DeepSeek-OCR: PDF to Markdown Converter

A powerful OCR solution that converts PDF documents to Markdown format using DeepSeek-OCR with FastAPI backend. This project provides both a batch processing script and a REST API for flexible document conversion.

🚀 Quick Start

Option 1: Batch Processing with pdf_to_markdown_processor.py

Place your PDF files in the data/ directory
Ensure the DeepSeek-OCR API is running (see Docker setup below)
Run the processor:

python pdf_to_markdown_processor.py

Option 2: REST API with Docker Backend

Build and start the Docker container
Use the API endpoints to process documents
Integrate with your applications

📋 Prerequisites

Hardware Requirements

NVIDIA GPU with CUDA 11.8+ support
GPU Memory: Minimum 12GB VRAM (Model takes ~9GB)
System RAM: Minimum 32GB (recommended: 64GB+)
Storage: 50GB+ free space for model and containers

Software Requirements

Python 3.8+ (for local processing)
Docker 20.10+ with GPU support
Docker Compose 2.0+
NVIDIA Container Toolkit installed
CUDA 11.8 compatible drivers

🐳 Docker Backend Setup

1. Download Model Weights

Create a directory for model weights and download the DeepSeek-OCR model:

# Create models directory
mkdir -p models

# Download using Hugging Face CLI
pip install huggingface_hub
huggingface-cli download deepseek-ai/DeepSeek-OCR --local-dir models/deepseek-ai/DeepSeek-OCR

# Or using git
git clone https://huggingface.co/deepseek-ai/DeepSeek-OCR models/deepseek-ai/DeepSeek-OCR

2. Build and Run the Docker Container

Windows Users

REM Build the Docker image
build.bat

REM Start the service
docker-compose up -d

REM Check logs
docker-compose logs -f deepseek-ocr

Linux/macOS Users

# Build the Docker image
docker-compose build

# Start the service
docker-compose up -d

# Check logs
docker-compose logs -f deepseek-ocr

3. Verify Installation

# Health check
curl http://localhost:8000/health

# Expected response:
{
  "status": "healthy",
  "model_loaded": true,
  "model_path": "/app/models/deepseek-ai/DeepSeek-OCR",
  "cuda_available": true,
  "cuda_device_count": 1
}

📄 PDF Processing Scripts

This project provides several PDF processing scripts, each designed for different use cases.

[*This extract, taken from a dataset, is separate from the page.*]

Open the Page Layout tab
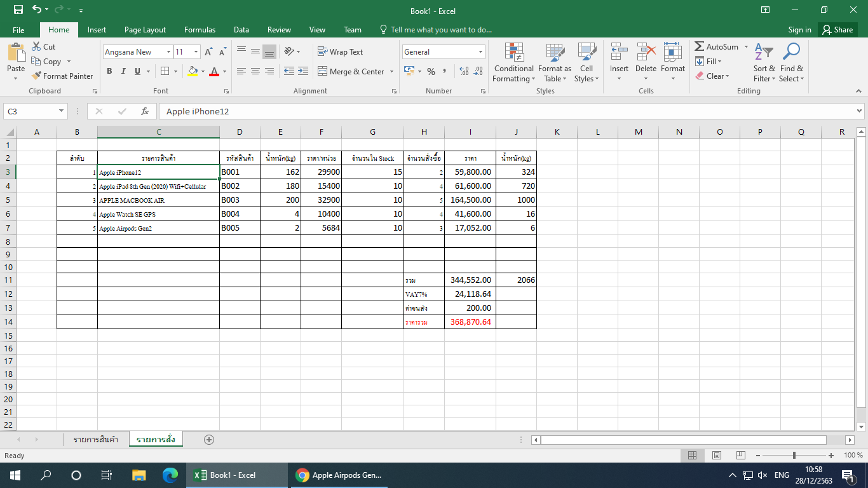The width and height of the screenshot is (868, 488). (x=145, y=30)

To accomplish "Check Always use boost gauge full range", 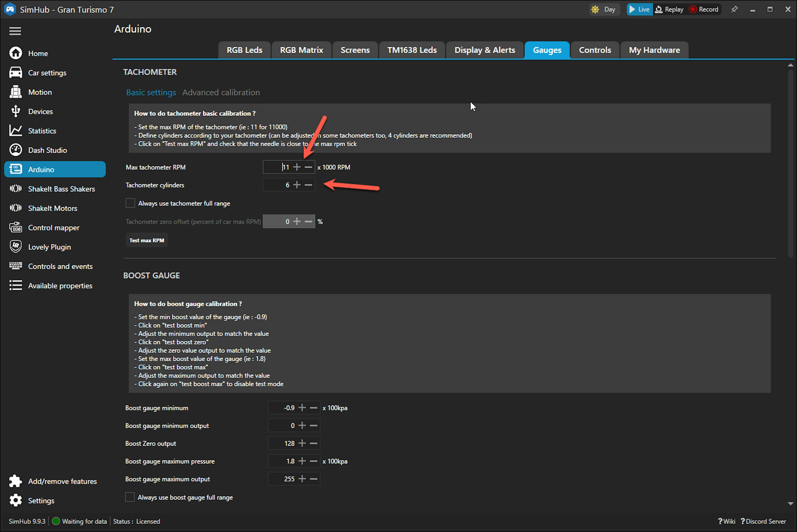I will point(130,497).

All scripts scan the data/ directory for PDF files and convert them to Markdown format with different prompts and post-processing options.

Output Naming Convention

All processors append a suffix to the output filename to indicate the processing method used:

-MD.md: Markdown conversion (preserves document structure)
-OCR.md: Plain OCR extraction (raw text without formatting)
-CUSTOM.md: Custom prompt processing (uses prompt from YAML file)

For example, processing document.pdf will create:

document-MD.md (markdown processors)
document-OCR.md (OCR processor)
document-CUSTOM.md (custom prompt processors)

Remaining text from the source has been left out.